Engineering to save energy
A major French industrial group has developed a new process to reduce its energy consumption. In fact, an average fuel equivalent of 17.3 kg was needed to process a tonne of sugar beet, while the most efficient sugar processing plant used only 15 kg, and another used 18.4 kg. Following a major investment programme, the average fuel equivalent is now 15.7 kg and will, in the short term, drop under 15 kg. The group’s natural gas consumption fell by 13%.
How? Using hot water, sourced from end-of-process evaporation, to reinject it at the start of the cycle, avoiding the need to produce energy to reheat beets entering the process. At the same time, sugar juice, containing 85% water, are brought to boil several times to evaporate the water. The steam obtained is recovered to reheat the juice again, thereby reducing the energy required at the concentrate phase.
Reducing and recovering waste, optimising transport
The CO2 emissions of sugar processing plants, correlated to b, have been reduced proportionally over the same period. The use of gas rather than fuel or coal improved the carbon footprint, as did the use of condensation boilers, which burn condensates rather than emitting them into the air. In addition, all sugar processing plants produce their own electricity via one or more turboalternators powered by steam emitted by the processing operation.

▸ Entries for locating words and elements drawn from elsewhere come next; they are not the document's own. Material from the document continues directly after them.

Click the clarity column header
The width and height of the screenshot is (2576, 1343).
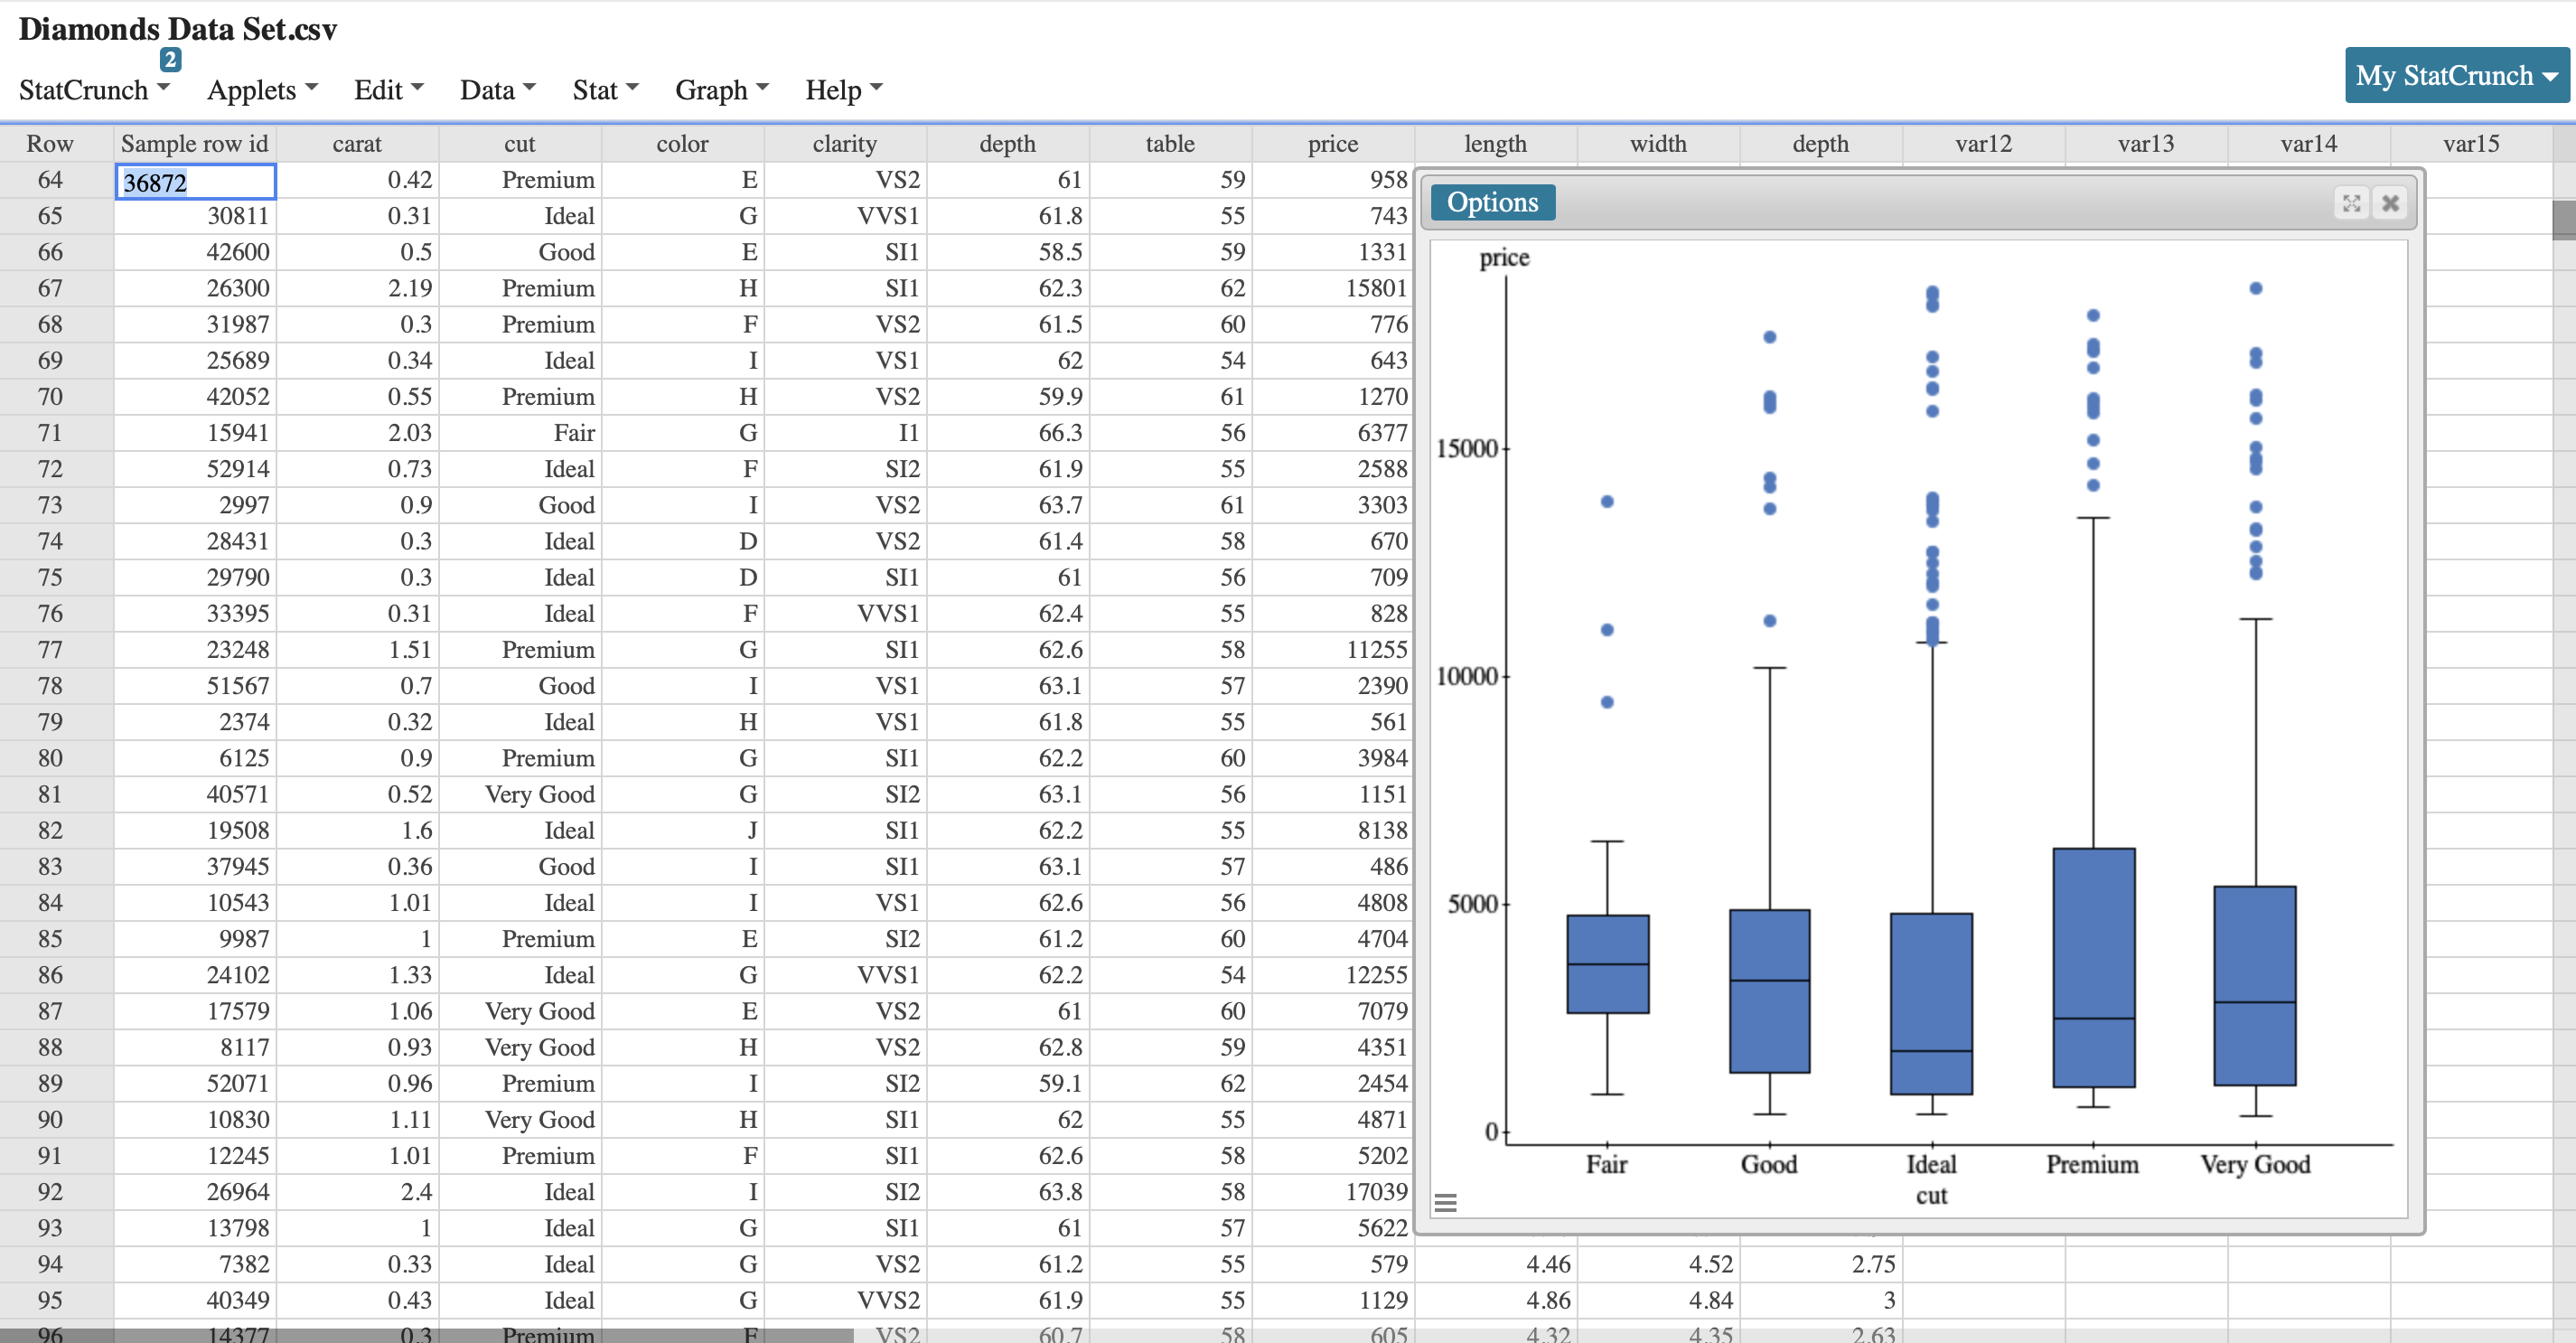click(845, 143)
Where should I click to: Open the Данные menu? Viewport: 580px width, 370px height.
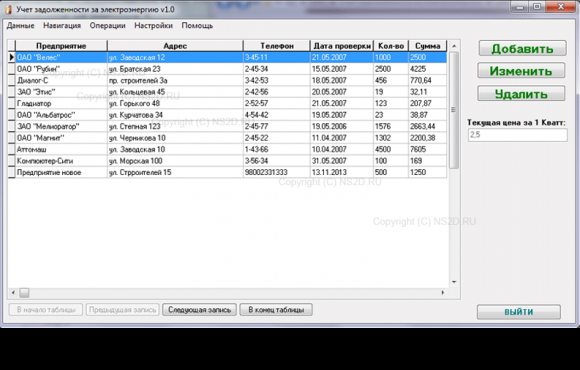20,26
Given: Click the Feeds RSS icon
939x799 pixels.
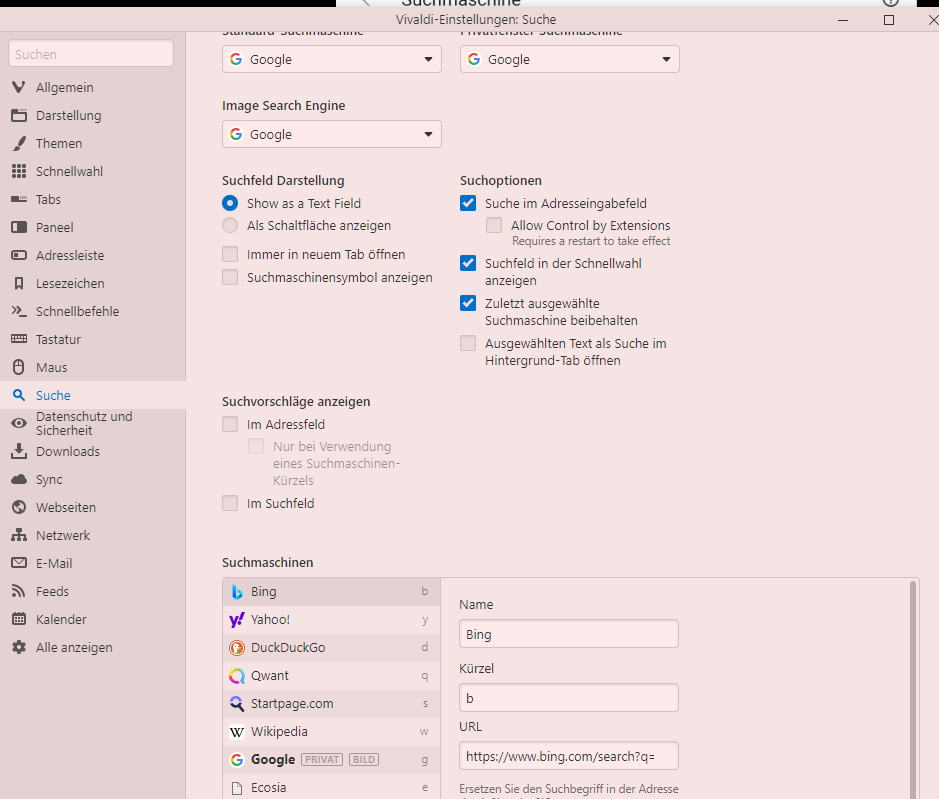Looking at the screenshot, I should click(x=18, y=591).
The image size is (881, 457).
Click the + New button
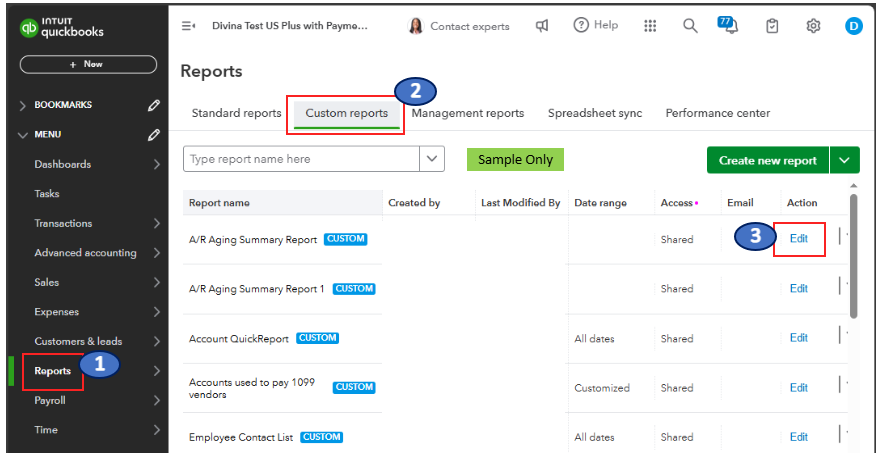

Water, a precious resource
The high levels of water contained in sugar beets (85%) means that sugar processing plants have an overall water surplus. It is recycled increasingly through use in the various stages of the process (washing, diffusion, etc.). As a result, sugar processing plants limit their consumption of “new” water to a strict minimum.
Once again, the figures speak volumes: one sugar processing plant has achieved a tenfold reduction in its consumption of “new” water in just five years. The surplus residuary water is treated, stored and allowed to settle. It can be used for manure irrigation systems on farm land. At the same time, soil recovered following beet washing is returned to the land, contributing to the preservation of cultivated farm land.
Reducing road traffic
Lastly, the use of new, high-capacity lorries, led to a 15% reduction in supply-related road traffic and the emergence of a new generation of agricultural machinery, “lifters”, which pre-wash beets in the field, significantly reducing soil tare and, as a consequence, total transported volumes.
These initiatives cumulatively reduced the carbon footprint of the process of transferring sugar from the plant to consumers’ tables.